# [TRAVAIL À FAIRE]
1: Répondez brièvement aux questions suivantes sur le texte consacré à l'acteur.
(a) Quel réalisateur l'a dirigé dans Bringing Out the Dead ?
(b) Dans quelle ville se trouve la maison de Delphine LaLaurie ?
(c) Quelle forme a la pierre tombale achetée par l'acteur ?
2: Poursuivez le texte consacré à l'acteur à partir de sa dernière phrase.

# [TEXTE EXTRAIT]
______

Cela ne fait aucun doute : l’époque où il partageait l’affiche avec Sean Connery (The Rock), John Travolta (Face/Off) ou Dennis Hopper (Red Rock West) est depuis longtemps révolue. De même que celle où il était dirigé par Martin Scorsese (Bringing Out the Dead), les frères Coen (Raising Arizona), David Lynch (Wild at Heart), Brian De Palma (Snake Eyes), Ridley Scott (Matchstick Men) ou Spike Jonze (Adaptation.), sans parler de son propre oncle, Francis Ford Coppola. Le faste de cette double décennie, entre les années 1980 jusqu’aux premières années 2000, a induit à la création d’un monstre, pas seulement de cinéma, mais un danger pour lui-même. Et la chute s’est précipitée quand chaque centime par lui gagné était dépensé compulsivement pour la gloire et dans la démesure la plus totale. Jets privés, yachts et voitures de sport, ses achats les plus excentriques continuent de faire lever les sourcils : la maison d’une tueuse en série de La Nouvelle-Orléans, Delphine LaLaurie, soi-disant hantée depuis que l’ancienne propriétaire, au début du XIXe siècle, y a torturé et tué une centaine d’esclaves; un château du XIe siècle au cœur de la forêt bavaroise; des crânes d’animaux préhistoriques, dont un dinosaure et un ours; ou encore une pierre tombale haute de trois mètres, en forme de pyramide.

______

# [LISTE]
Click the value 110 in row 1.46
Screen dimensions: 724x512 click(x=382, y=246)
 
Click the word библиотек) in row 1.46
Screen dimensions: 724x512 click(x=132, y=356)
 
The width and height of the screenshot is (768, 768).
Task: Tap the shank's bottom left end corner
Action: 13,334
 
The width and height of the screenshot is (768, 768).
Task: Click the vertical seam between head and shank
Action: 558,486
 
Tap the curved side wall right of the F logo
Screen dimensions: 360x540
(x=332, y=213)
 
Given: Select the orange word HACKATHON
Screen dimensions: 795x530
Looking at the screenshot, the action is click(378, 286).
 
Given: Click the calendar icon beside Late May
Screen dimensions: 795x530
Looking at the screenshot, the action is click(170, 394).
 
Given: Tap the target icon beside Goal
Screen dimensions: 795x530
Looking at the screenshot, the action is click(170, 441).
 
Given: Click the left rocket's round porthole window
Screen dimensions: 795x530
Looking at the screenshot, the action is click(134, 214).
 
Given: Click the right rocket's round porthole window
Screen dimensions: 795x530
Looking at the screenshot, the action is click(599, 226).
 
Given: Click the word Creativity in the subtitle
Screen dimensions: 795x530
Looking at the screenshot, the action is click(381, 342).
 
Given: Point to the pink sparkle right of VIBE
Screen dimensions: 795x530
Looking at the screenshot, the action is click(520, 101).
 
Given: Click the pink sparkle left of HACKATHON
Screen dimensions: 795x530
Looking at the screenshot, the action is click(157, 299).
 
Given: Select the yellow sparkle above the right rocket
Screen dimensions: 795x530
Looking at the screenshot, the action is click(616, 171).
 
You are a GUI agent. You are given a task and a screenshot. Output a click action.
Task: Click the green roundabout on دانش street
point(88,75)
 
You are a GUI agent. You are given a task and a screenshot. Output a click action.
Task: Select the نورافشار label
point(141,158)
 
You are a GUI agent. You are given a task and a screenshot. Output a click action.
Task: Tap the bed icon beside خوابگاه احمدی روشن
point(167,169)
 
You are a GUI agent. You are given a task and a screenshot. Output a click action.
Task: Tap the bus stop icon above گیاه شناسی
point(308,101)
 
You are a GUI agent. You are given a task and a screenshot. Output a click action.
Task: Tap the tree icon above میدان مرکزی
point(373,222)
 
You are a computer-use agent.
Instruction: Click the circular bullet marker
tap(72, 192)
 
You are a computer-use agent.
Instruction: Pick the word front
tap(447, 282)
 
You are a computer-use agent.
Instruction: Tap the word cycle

______

# [CORRIGÉ]
1:
(a) Martin Scorsese.
(b) La Nouvelle-Orléans.
(c) Une pyramide haute de trois mètres.

2:
Résurrection d’une icône
L’idée de lui donner un cochon pour seul ami sied parfaitement à Nicolas Cage : la relation au cœur de Pig apparaît à certains égards comme l’expression la plus complète de son attitude doucement contestataire, préférant la compagnie de l’animal, qui rend sa solitude plus douce, à celle des porcs et des hyènes qui peuplent la grande ville, dissimulés derrière leur apparence humaine. En sous-texte, comprendre donc que Pig est une métaphore du système qui a fait Nicolas Cage, et dont il s’est éloigné, quelque quarante ans après avoir changé son nom, Coppola, pour se faire sa propre réputation.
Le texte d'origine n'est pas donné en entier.